THE TASK
With pictures omitted, transcribe exactly the lines from the one containing "Click the Constant circle legend icon" to the end of the records below.

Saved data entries
== Segment start ==

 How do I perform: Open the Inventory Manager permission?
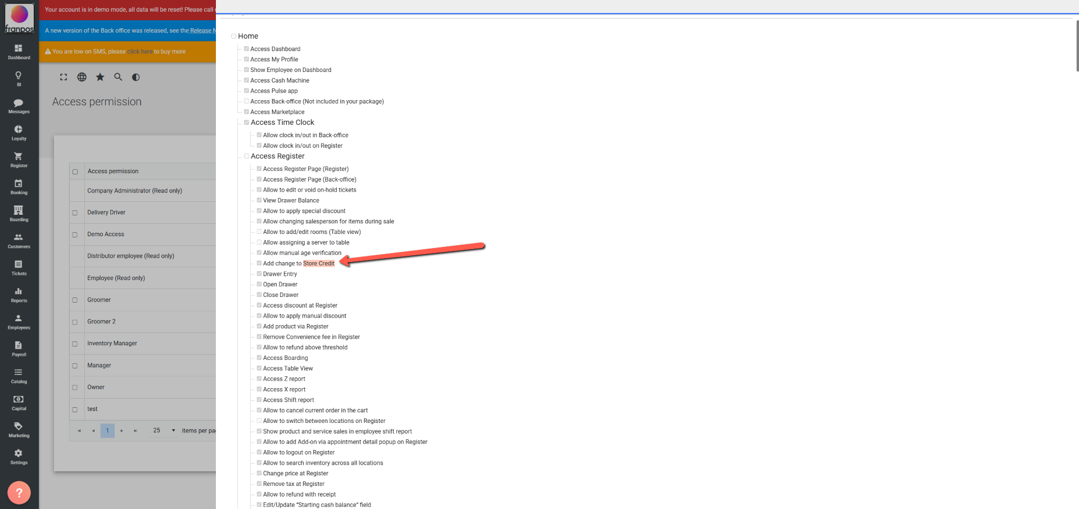point(112,344)
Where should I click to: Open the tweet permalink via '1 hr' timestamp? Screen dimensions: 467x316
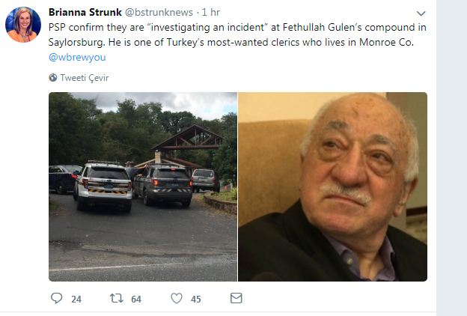pyautogui.click(x=211, y=12)
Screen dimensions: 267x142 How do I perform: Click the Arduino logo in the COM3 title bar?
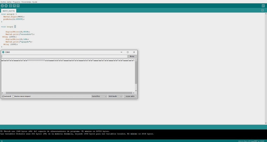point(3,52)
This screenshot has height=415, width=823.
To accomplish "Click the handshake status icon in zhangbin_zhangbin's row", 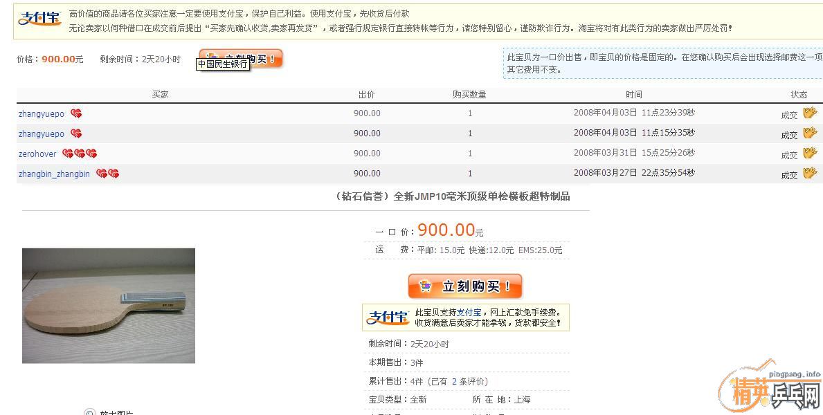I will point(810,173).
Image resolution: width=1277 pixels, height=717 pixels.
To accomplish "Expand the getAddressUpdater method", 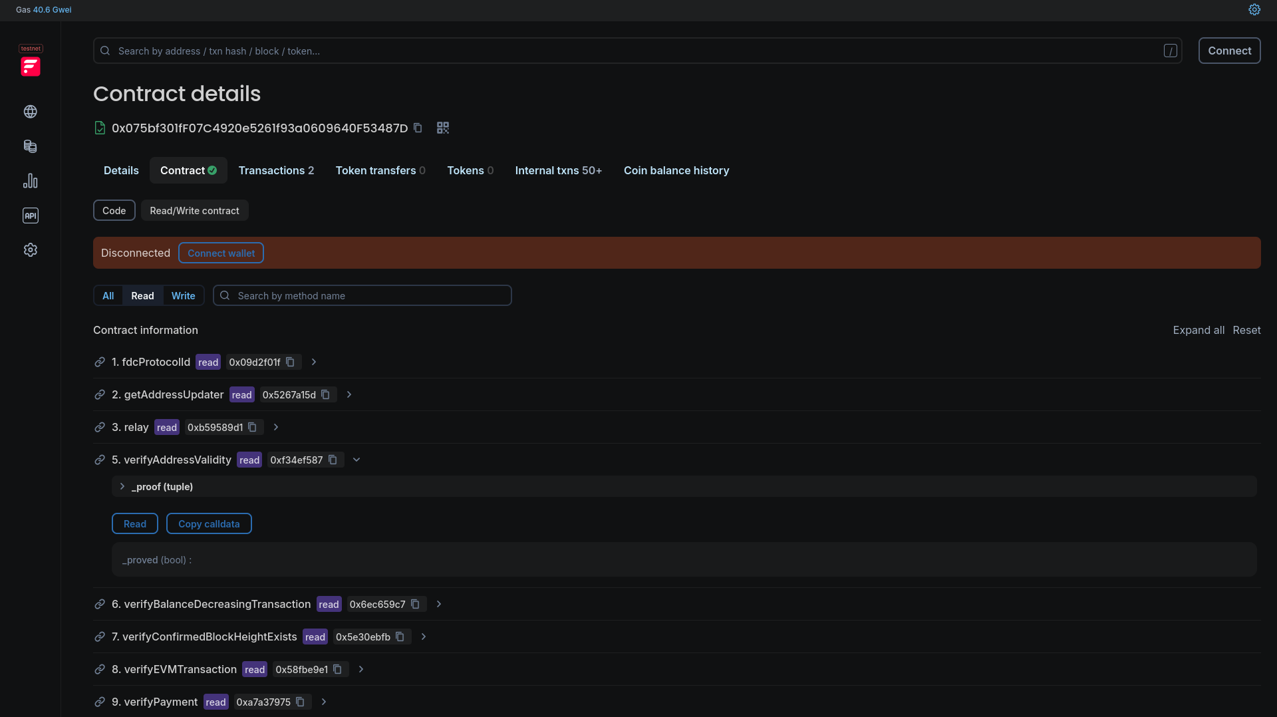I will tap(349, 395).

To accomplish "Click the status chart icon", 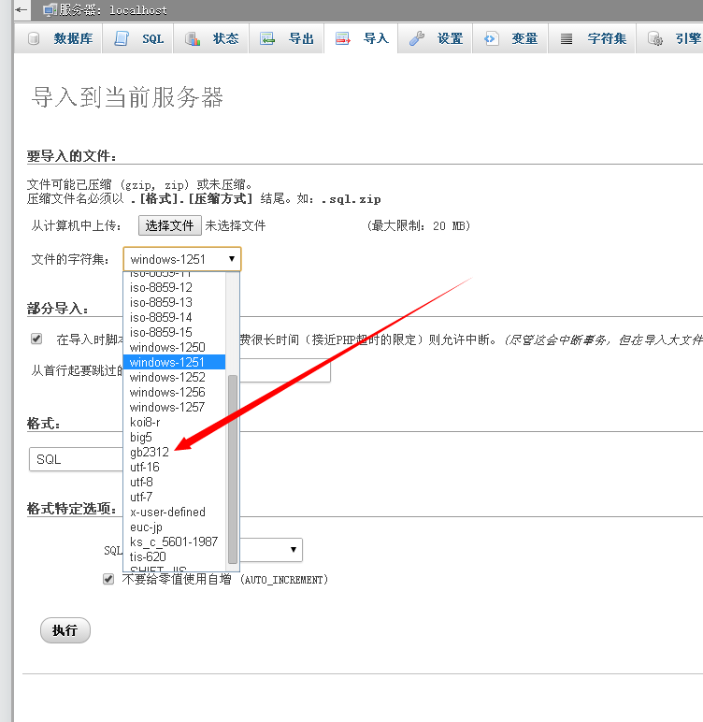I will pyautogui.click(x=193, y=39).
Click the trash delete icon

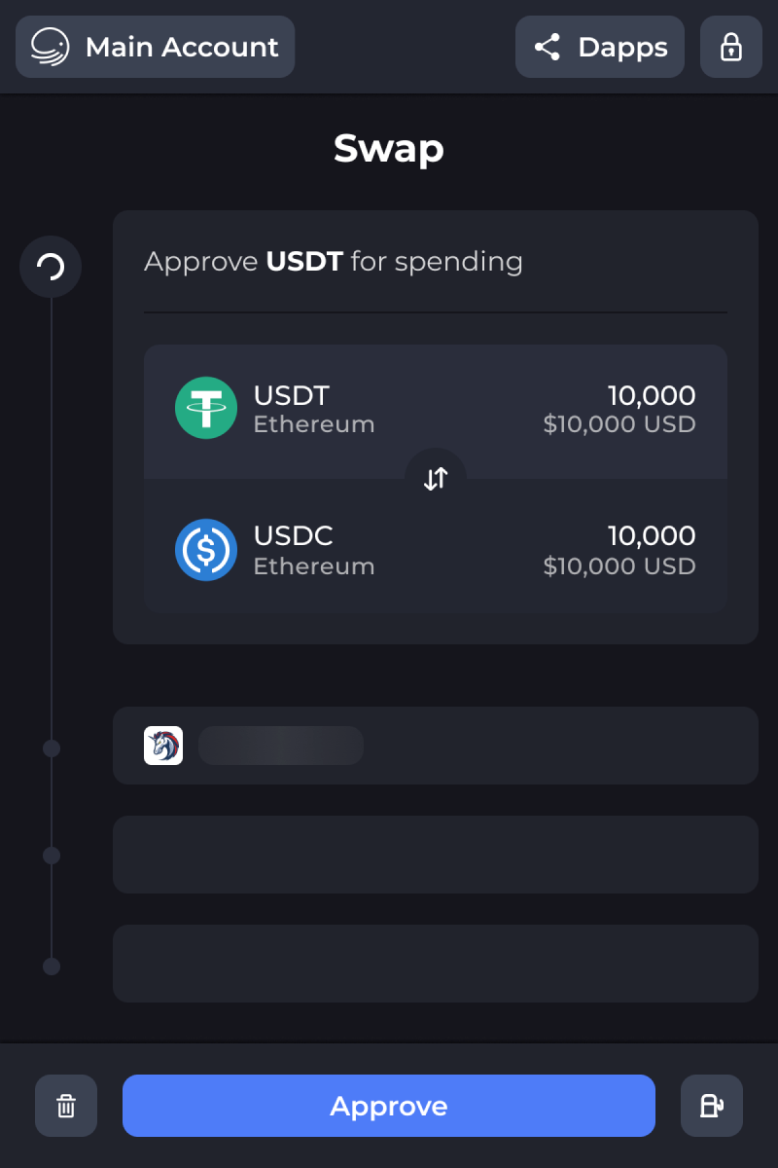pos(66,1106)

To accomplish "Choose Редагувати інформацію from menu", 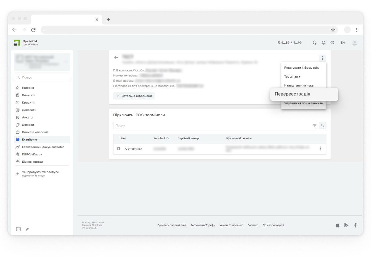I will (301, 68).
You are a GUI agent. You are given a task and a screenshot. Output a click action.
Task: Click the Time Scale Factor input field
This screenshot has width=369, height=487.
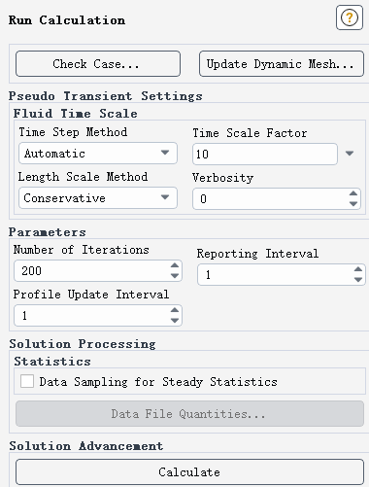(x=265, y=154)
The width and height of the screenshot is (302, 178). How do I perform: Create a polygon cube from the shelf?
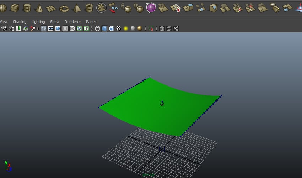(x=15, y=7)
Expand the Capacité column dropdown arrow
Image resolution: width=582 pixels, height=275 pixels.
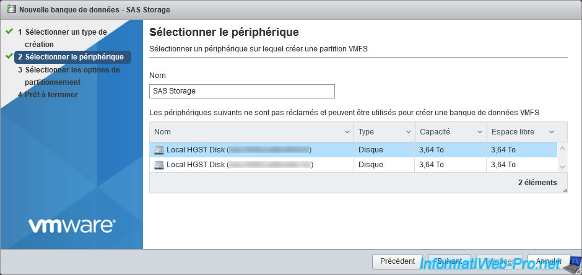[x=480, y=132]
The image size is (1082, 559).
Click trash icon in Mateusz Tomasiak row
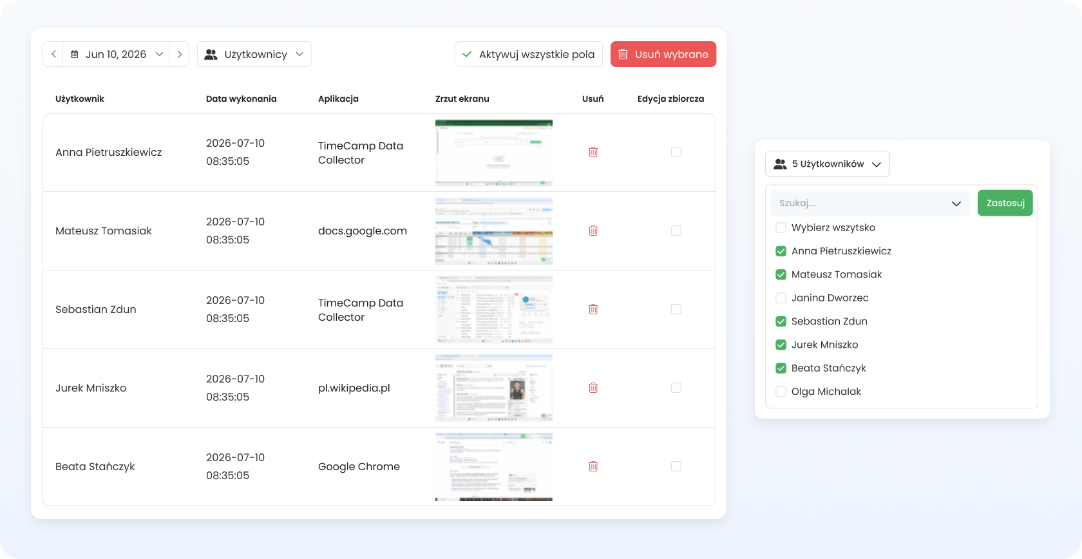(593, 231)
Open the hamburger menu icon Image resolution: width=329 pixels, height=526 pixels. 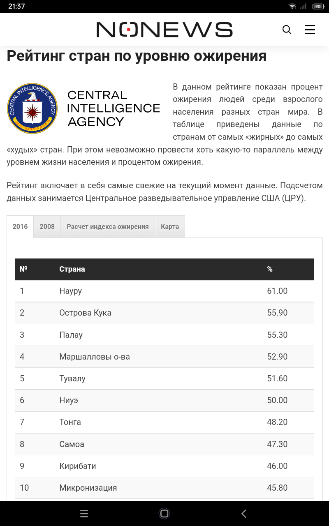(310, 30)
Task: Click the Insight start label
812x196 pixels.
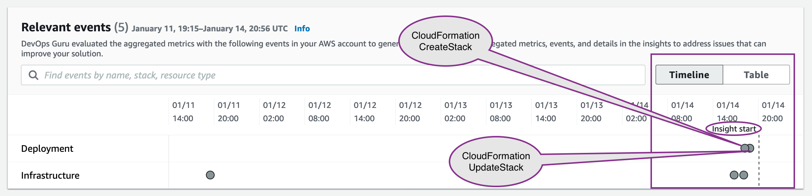Action: [733, 129]

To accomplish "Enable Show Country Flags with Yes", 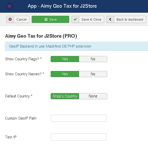I will pos(65,59).
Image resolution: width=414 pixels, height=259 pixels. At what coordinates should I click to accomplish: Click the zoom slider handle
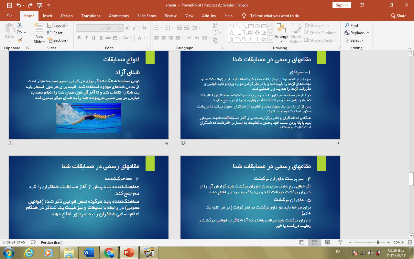[x=378, y=242]
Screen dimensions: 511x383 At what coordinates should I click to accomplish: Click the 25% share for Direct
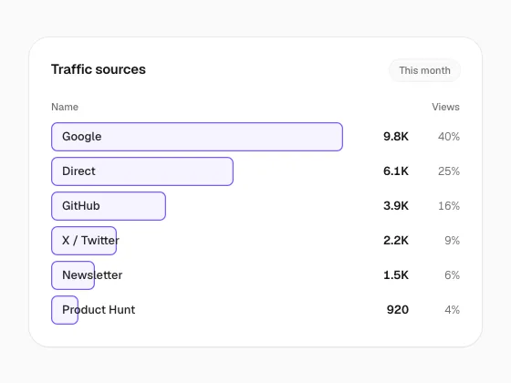(449, 171)
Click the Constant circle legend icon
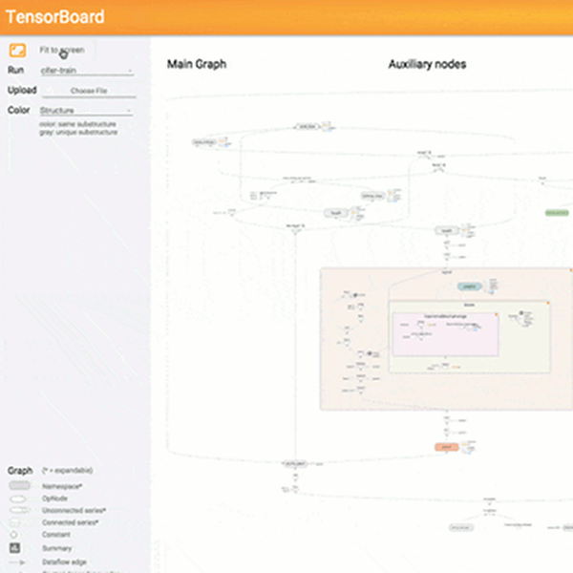 [15, 535]

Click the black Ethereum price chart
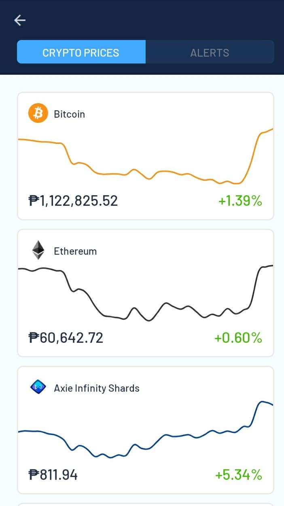[146, 293]
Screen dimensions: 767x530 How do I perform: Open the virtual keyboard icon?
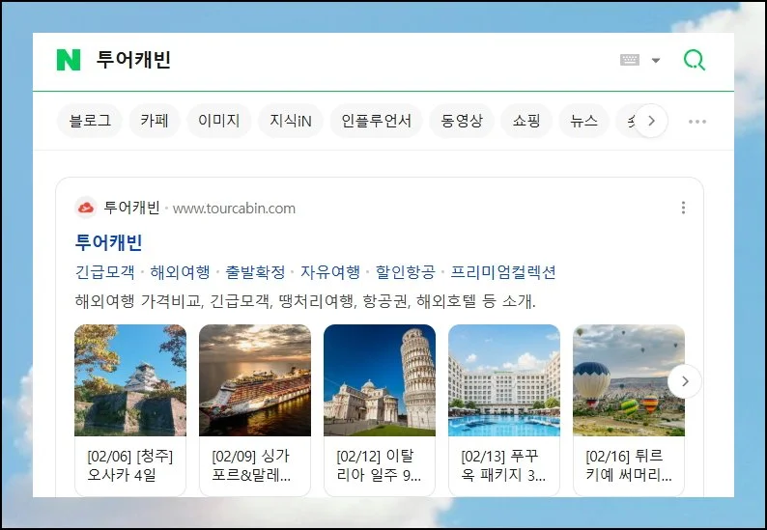click(630, 60)
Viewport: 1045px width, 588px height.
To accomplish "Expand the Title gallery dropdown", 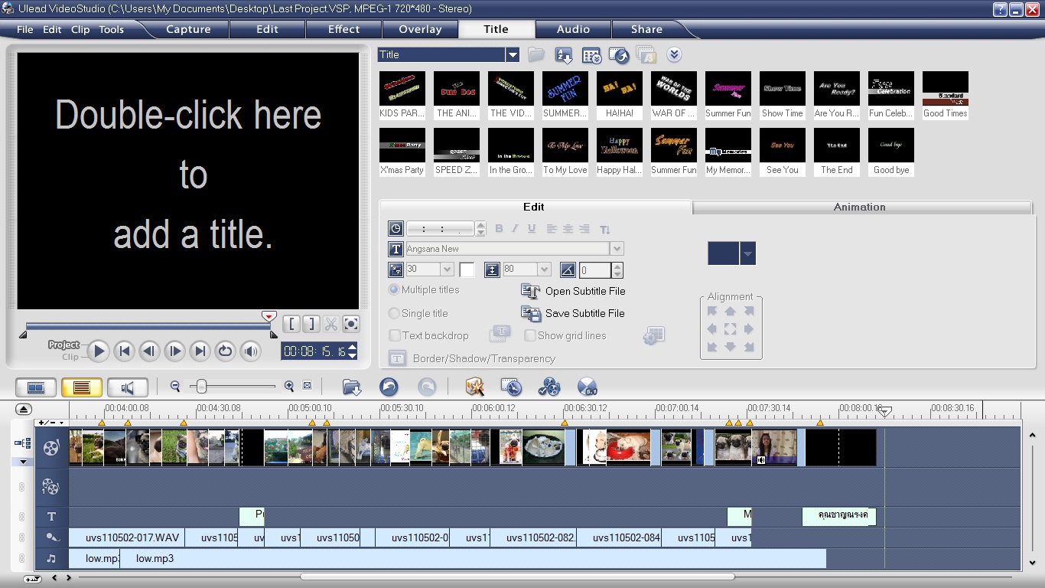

== Segment end ==

ANSWER
Click the Constant circle legend icon
 [15, 535]

Click the black Ethereum price chart
[146, 293]
Screen dimensions: 767x530 How do I perform: Open the virtual keyboard icon?
click(630, 60)
Viewport: 1045px width, 588px height.
To accomplish "Expand the Title gallery dropdown", 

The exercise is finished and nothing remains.